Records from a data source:

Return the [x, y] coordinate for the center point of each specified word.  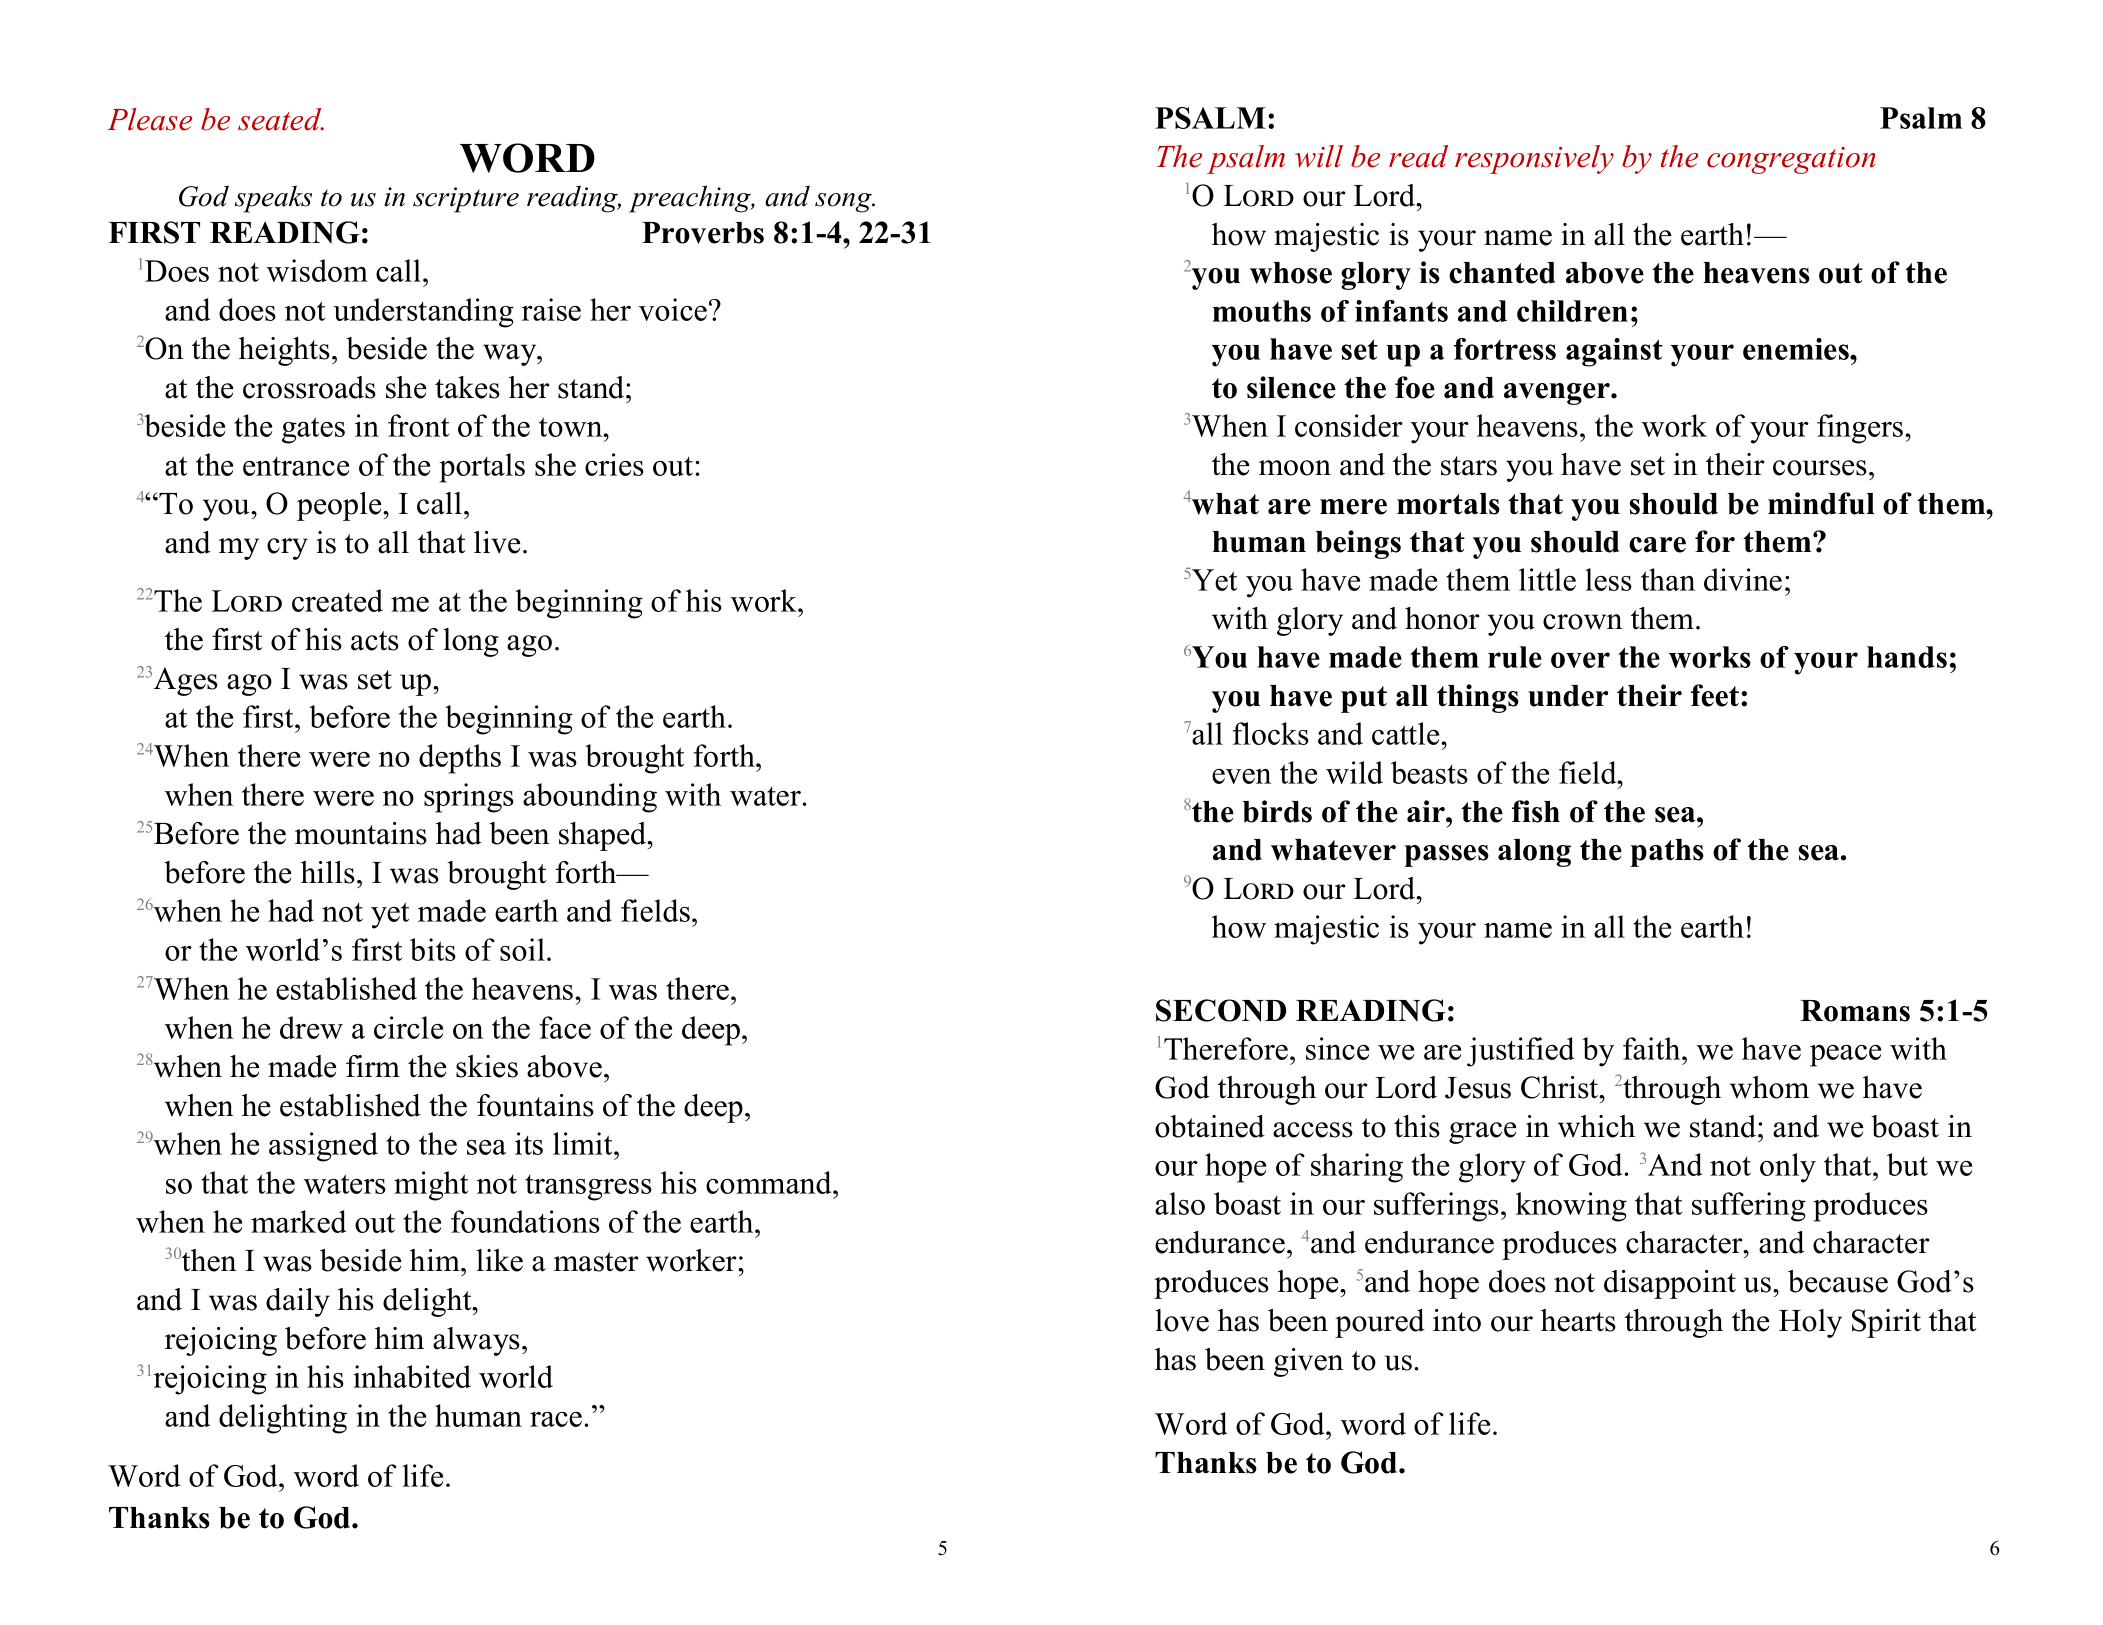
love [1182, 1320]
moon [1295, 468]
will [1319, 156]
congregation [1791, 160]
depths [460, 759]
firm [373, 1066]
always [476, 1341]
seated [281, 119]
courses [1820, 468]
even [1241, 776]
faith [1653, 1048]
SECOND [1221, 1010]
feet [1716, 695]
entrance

Written request:
Rewrite every item with "location" substituted for "coordinate", keeping everything else the same. Leave the pictures out.

The output:
Return the [x, y] location for the center point of each specified word.  
love [1182, 1320]
moon [1295, 468]
will [1319, 156]
congregation [1791, 160]
depths [460, 759]
firm [373, 1066]
always [476, 1341]
seated [281, 119]
courses [1820, 468]
even [1241, 776]
faith [1653, 1048]
SECOND [1221, 1010]
feet [1716, 695]
entrance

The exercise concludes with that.